Our New Strategic Plan - What's next for FSRH?
Date: 04 Dec 2019
Author: Federico Moscogiuri

Federico Moscogiuri, our outgoing interim CEO reflects on our journey over the last 12 months and looks ahead to our future priorities.
“If you want to go fast, go alone. If you want to go far, go together ”
Every new strategy involves a new journey. There is a journey in arriving at the strategy itself, and then there is a journey in making it happen – in turning the strategy from a nice-looking document to something that genuinely guides our work as an organisation on a day-to-day basis, allowing us to be as effective and impactful as possible.
Journeys of this kind are not as simple as going from A to B: they involve a gradual process of reflection, development and self-affirmation. Our new strategic plan is more than just a document - it is an ongoing point of reference for a more focused, more effective way of working.
A driver of transformational change
As well as being a focal point for what we do, the strategic plan will be a driver of transformational change across the organisation, helping to forge and shape a positive culture of continuous improvement throughout the next five years. It is ambitious, but realistic. Above all, it has been genuinely co-produced by all parts of the FSRH, involving many conversations among staff, Trustees, Officers and Council members over more than 12 months.
As a result of embarking on this journey, I feel that we’ve already grown as an organisation, and experienced some of that transformational change which the strategic plan aims to capture and convey.
“Our new strategic plan is a driver of transformational change across the organisation, helping to forge and shape a positive culture of continuous improvement throughout the next five years.”
Our areas of focus
The very first line of our strategic plan states that sexual and reproductive healthcare is a human right. Our vision and mission make it clear who we are and what our purpose is. Our five focus areas reflect and underpin the three key elements of what we feel is the solution to the challenge we seek to address:
- Skilled-up healthcare professionals who are fully equipped to deliver high-quality, person-centred SRH care
- A healthcare system that regards SRH as important and is capable of delivering co-ordinated, person-centred SRH care across the country and across the life course
- A population which is health-literate in SRH and able to access high-quality care.
The focus of our work will continue to remain on the first of these, as our core work, and the area where we feel we can make the biggest impact. But the education and training of healthcare professionals is not an end in itself: it is a means to achieve better outcomes and better access to high-quality SRH care for more people, particularly where the need is greatest.
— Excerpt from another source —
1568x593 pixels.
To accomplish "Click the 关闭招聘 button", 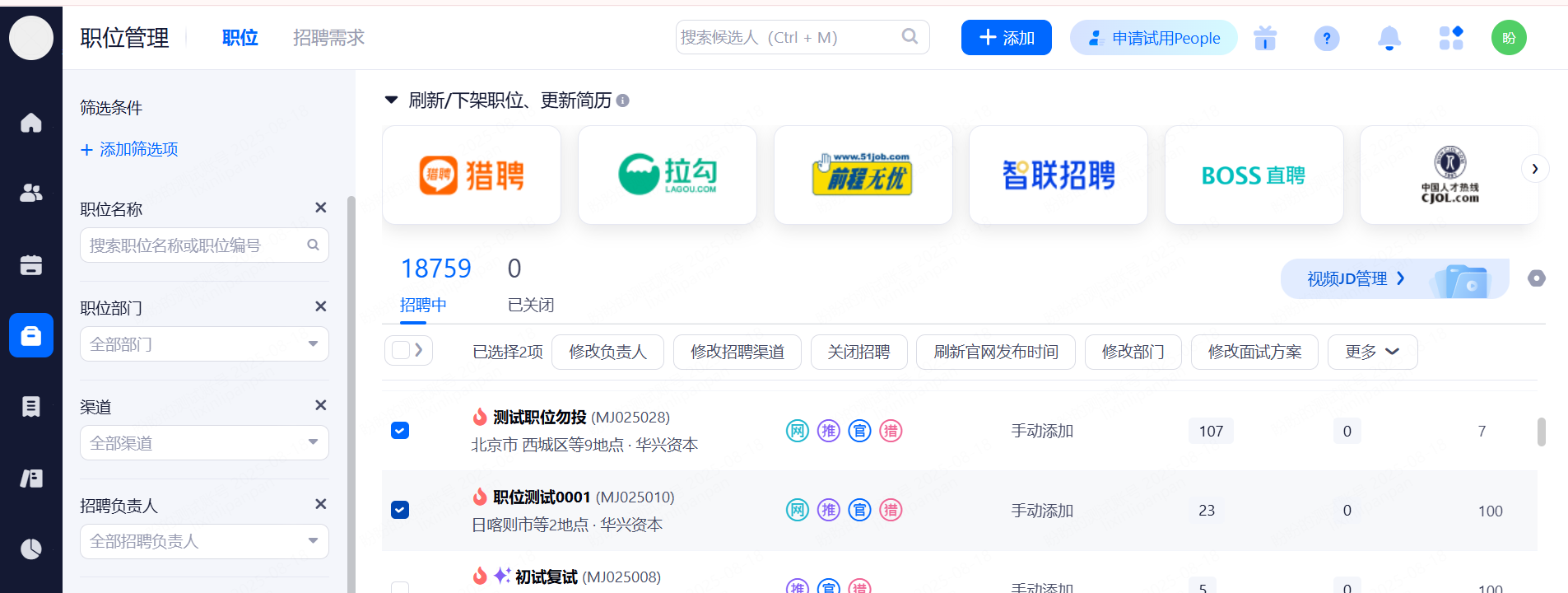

So it is important to continue to raise awareness and influence decision-makers, and grow the SRH community in the broadest sense. We are experts and we are educators, but we are also thought-leaders and catalysts for change.
Our cross-cutting enablers, which include digital transformation, good governance and financial sustainability, underpin everything we do. They are key to achieving the transformational potential of our plan. Ultimately, these are the factors which will make the biggest difference to our work in the longer term because they speak to our organisational culture, and they describe what kind of organisation we want to be in five years’ time. We have already begun making good progress against many of these.
Our new FSRH organisational values
Last but certainly not least, our strategic plan for the first time shares our new organisational values, which were also produced and agreed collectively.
We care.
We collaborate.
We enable.
We include.
We strive.
Each of these headings genuinely reflects our ethos as an organisation and as a specialty, and describes the organisation we want, and need, to be. The fact that it took very little time to agree on these - and present them in a very simple and attractive (and brand-friendly!) diagram - reflects how much we are already in sync and ready for the next five years as an organisation.
“We care. We collaborate. We enable. We include. We strive. Each of these values genuinely reflects our ethos as an organisation and as a specialty, and describes the organisation we want, and need, to be.”
There are and will continue to be many challenges ahead of us over the coming years, to achieve our vision and deliver our mission . But we have identified and armed ourselves with what we need in order to do so. There is much that we have achieved already, and many opportunities before us now.
I have no doubt that if we remain committed to achieving what we have collectively captured and articulated in our strategic plan, we will become a stronger, more resilient organisation. It will enable us to scale new and ever greater heights in the coming years, amplifying our voice and maximising our impact.
As for me, it’s off to pastures new in the new year, but it’s been a real pleasure being Interim CEO of the FSRH for the past year, and I wish everyone at the Faculty all the very best as they embark on this new journey into 2020, and beyond.